(Beginning of Provided text)
The problem is that you don’t have enough money. If you do have enough money, and your problem is ennui, lack of self-actualization, you’re a trust-fund kid looking for meaning, then this site isn’t the right site for you. The rat-faced man isn’t about ascending the Maslow hierarchy.
Strangely, in modern life, you can have healthy family relationships, intellectual fulfillment, artistic sensibility, keen insight into your achievements and failings, and still be stone broke. In peasant life 200 years ago, things worked a little differently. But today, we live in misery and intense competition not despite but in consequence of material abundance.
The generationally unemployed carry mobile messaging and pornography access devices with enough computational power to put a man on the moon, like an Idiocracy version of Star Trek. Urban poors living in food deserts eat like Henry VIII and become even more obese. For those with a low Malthusian threshold, who breed and chill as soon as they have a roof and three meals a day, this is abundance beyond their wildest dreams. For those still attempting to live with some dignity, however, these conditions present insurmountable problems.
(End of Provided text)
(Beginning of Data shown)
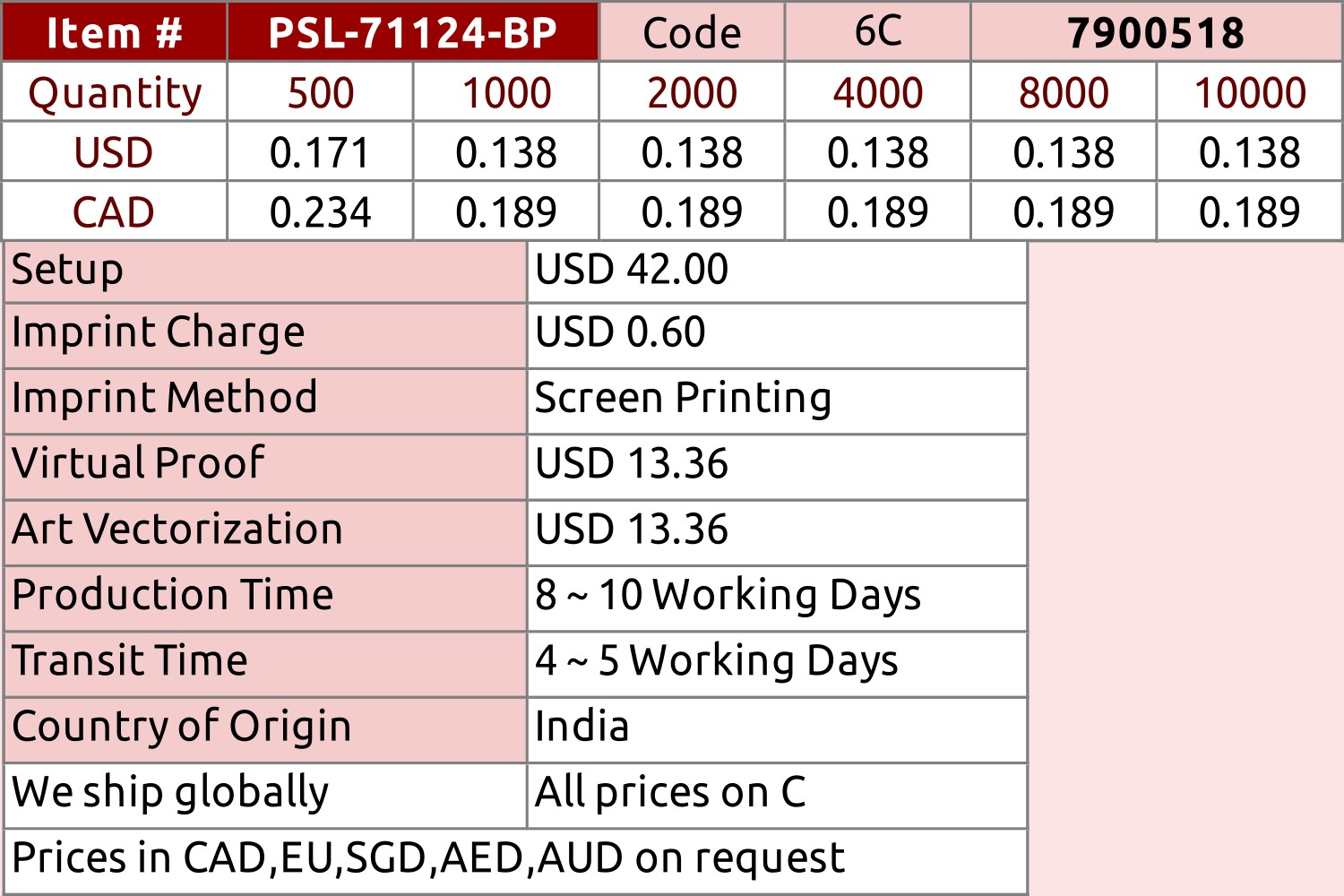
Task: Click the We ship globally cell
Action: 265,796
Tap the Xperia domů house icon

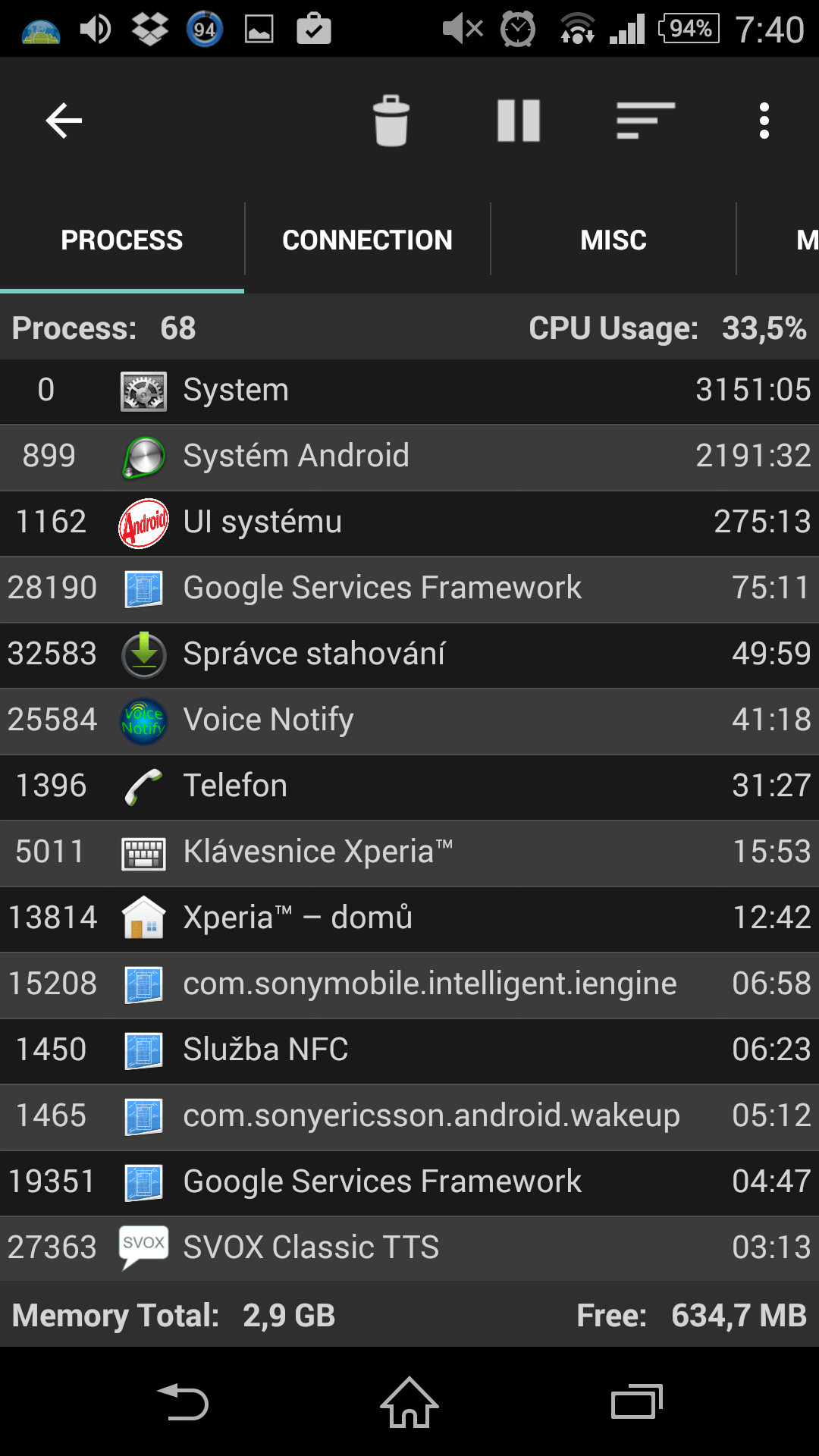pyautogui.click(x=143, y=918)
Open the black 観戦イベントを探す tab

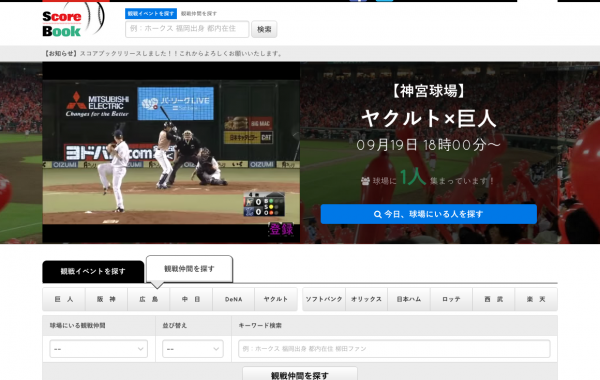click(93, 271)
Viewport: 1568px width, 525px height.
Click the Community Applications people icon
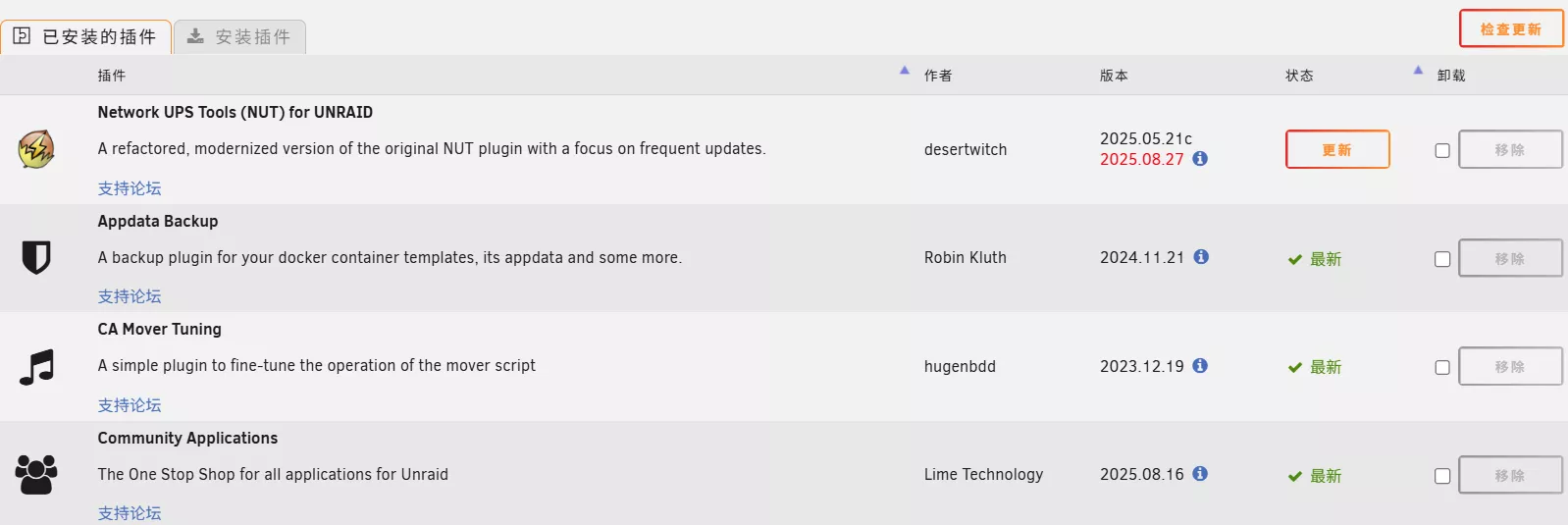coord(36,475)
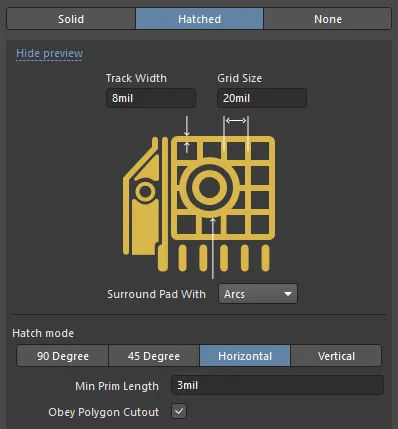Viewport: 398px width, 429px height.
Task: Choose the Horizontal hatch mode
Action: click(245, 356)
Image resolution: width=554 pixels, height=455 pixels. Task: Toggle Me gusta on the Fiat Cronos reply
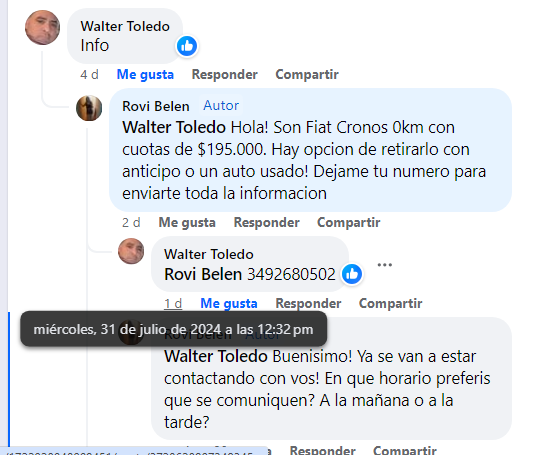click(x=187, y=223)
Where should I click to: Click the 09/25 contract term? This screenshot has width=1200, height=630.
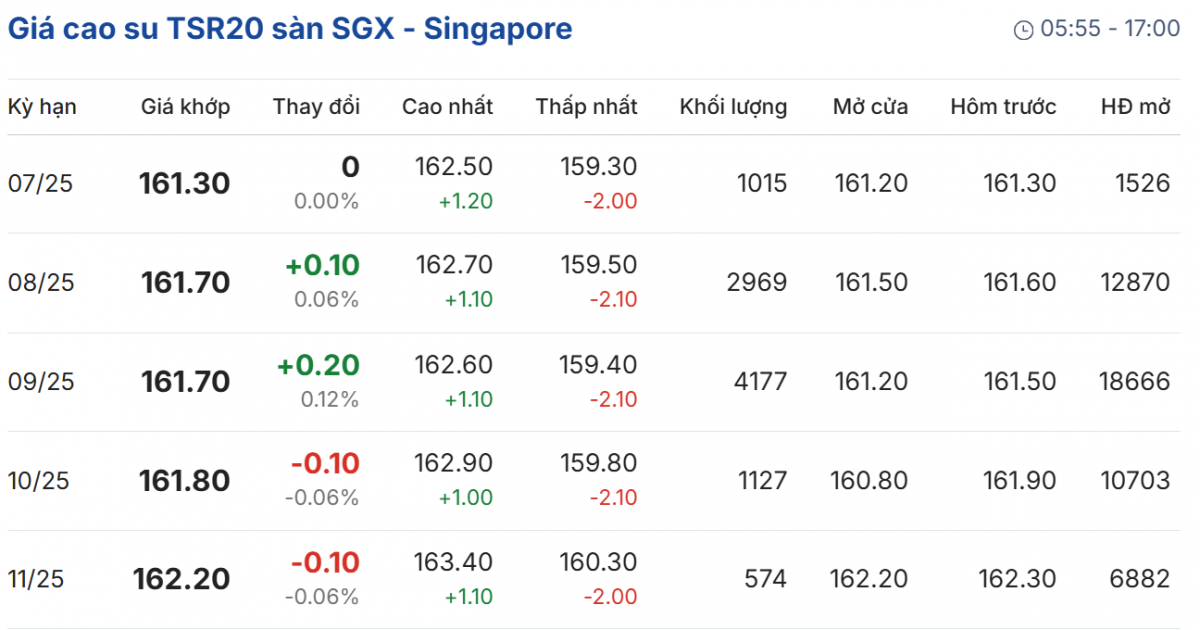(x=41, y=382)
(End of Data shown)
* [Work instructions]
1. According to the passage on money, why isn't the site suited to someone who has enough money but suffers from ennui or a lack of self-actualization?
2. Retype the passage on money word for word, starting at the words "The problem is" and ending after the words "of material abundance.".

* [Solutions below]
1. The site isn't meant for such a reader because its subject is not ascending the Maslow hierarchy. The text says the rat-faced man isn't about that. The problem it addresses is not having enough money.

2.
The problem is that you don’t have enough money. If you do have enough money, and your problem is ennui, lack of self-actualization, you’re a trust-fund kid looking for meaning, then this site isn’t the right site for you. The rat-faced man isn’t about ascending the Maslow hierarchy.
Strangely, in modern life, you can have healthy family relationships, intellectual fulfillment, artistic sensibility, keen insight into your achievements and failings, and still be stone broke. In peasant life 200 years ago, things worked a little differently. But today, we live in misery and intense competition not despite but in consequence of material abundance.